*** Opening of EXCERPT PROVIDED ***
There are many popular beverages native to the twin island nation. As in local soft drinks [sodas] (Chubby's, Busta, LLB (Lemon Lime and Bitters), Solo, Peardrax,), maltas, shandies, citrus juices and ginger beers.

Along with sorrel and mauby juices, peanut, seamoss, barbadine, soursop, beetroot and papaya (paw paw) punches.

Carib and Stag beers are very popular local lager beers. There is also Carib Light and Carib Shandys, which come in a variety of flavours.

Coconut water can be found throughout the island. Rum was invented in the Caribbean, therefore Trinidad and Tobago boasts rum shops all over the island, serving local favourites such as ponche-de-crème, puncheon rum, and home-made wines from local fruits.
Homemade alcohol is popular also.
Bitters (especially the one made by House of Angostura) is also popular.

Pacro water is a seafood-based beverage made from boiling various chiton mollusks, such as chiton tuberculatus but also has other culinary uses, such as in broths for soup. The beverage has a reputation as an aphrodisiac, as well as having other therapeutic properties. Pacro water can sometimes be found at festivals or public celebrations.
*** Close of EXCERPT PROVIDED ***
*** Opening of ENTRIES SHOWN ***
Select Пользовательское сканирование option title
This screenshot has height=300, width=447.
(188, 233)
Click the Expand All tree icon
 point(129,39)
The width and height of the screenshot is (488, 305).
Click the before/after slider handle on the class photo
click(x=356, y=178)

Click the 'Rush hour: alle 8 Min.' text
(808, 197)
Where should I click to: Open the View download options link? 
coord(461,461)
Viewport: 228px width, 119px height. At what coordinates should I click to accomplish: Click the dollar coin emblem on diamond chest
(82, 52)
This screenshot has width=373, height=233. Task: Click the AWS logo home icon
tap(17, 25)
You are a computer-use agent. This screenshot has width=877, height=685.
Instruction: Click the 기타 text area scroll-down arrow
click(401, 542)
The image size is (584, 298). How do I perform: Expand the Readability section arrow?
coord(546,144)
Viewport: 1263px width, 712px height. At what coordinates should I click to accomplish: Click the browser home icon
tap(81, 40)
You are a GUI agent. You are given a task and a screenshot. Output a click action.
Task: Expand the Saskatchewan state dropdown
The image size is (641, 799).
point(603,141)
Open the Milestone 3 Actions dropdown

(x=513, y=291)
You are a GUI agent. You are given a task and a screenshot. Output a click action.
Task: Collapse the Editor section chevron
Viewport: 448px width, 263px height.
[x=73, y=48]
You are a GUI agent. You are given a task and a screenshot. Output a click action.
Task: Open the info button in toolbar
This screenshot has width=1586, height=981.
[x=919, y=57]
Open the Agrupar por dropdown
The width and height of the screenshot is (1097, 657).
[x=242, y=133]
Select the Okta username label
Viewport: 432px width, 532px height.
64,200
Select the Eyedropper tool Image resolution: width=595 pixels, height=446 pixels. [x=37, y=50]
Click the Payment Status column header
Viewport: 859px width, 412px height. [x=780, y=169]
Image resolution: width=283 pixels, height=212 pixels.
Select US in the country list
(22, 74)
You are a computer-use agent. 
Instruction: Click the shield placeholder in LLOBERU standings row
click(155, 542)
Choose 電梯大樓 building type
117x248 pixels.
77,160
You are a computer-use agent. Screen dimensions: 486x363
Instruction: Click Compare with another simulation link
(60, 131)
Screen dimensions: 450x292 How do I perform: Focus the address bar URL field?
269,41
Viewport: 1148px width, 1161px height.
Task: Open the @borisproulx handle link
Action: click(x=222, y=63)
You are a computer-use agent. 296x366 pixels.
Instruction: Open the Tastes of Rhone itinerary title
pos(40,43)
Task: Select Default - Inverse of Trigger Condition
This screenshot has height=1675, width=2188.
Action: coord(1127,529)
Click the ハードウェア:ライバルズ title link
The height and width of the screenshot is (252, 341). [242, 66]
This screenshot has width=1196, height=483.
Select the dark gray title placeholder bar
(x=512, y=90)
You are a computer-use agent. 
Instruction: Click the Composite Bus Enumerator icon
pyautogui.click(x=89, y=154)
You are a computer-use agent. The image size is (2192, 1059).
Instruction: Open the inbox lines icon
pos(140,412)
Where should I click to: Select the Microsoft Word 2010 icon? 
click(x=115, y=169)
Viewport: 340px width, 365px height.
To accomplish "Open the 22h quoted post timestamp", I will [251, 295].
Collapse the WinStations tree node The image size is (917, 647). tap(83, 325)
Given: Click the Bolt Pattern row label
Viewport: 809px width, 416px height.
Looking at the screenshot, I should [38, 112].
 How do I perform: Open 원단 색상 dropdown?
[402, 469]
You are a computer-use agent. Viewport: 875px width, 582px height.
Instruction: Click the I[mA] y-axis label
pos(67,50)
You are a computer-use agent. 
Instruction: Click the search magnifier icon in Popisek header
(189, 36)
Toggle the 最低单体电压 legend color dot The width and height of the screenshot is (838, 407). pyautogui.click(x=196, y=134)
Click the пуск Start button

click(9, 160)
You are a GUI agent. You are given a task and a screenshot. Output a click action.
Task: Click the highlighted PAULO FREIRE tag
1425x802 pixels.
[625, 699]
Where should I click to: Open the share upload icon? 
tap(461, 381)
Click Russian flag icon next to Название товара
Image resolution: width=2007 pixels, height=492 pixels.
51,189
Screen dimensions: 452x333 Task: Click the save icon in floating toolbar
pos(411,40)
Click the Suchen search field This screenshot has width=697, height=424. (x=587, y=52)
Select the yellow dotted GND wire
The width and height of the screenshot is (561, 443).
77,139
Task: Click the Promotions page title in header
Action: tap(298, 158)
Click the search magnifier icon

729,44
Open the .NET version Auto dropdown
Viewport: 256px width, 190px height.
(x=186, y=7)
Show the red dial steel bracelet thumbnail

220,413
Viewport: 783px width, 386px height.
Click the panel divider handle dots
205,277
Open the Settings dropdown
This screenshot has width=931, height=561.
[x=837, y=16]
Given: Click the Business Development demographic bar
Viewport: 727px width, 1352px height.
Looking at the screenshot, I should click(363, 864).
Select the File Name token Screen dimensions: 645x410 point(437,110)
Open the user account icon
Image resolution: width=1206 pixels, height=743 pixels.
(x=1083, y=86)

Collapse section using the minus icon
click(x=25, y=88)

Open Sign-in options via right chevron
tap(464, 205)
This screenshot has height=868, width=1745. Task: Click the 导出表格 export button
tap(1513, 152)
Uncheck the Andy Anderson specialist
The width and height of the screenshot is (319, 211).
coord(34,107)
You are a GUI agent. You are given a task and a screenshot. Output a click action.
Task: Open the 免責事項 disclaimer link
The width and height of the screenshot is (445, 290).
*** Close of ENTRIES SHOWN ***
WORK TASK 1: Which local soft drink brands does the text on Trinidad and Tobago beverages name?
WORK TASK 2: Do these statements agree with the text on Trinidad and Tobago beverages? (a) Carib Shandys come in more than one flavor. (b) The House of Angostura is named as a maker of beer. (c) Pacro water is available only at festivals. Answer yes or no for each, quoting the deciding words.

ANSWER SECTION 1: Chubby's, Busta, LLB (Lemon Lime and Bitters), Solo, Peardrax

ANSWER SECTION 2:
(a) Yes: "Carib Light and Carib Shandys, which come in a variety of flavours."
(b) No: "Bitters (especially the one made by House of Angostura) is also popular."
(c) No: "Pacro water can sometimes be found at festivals or public celebrations."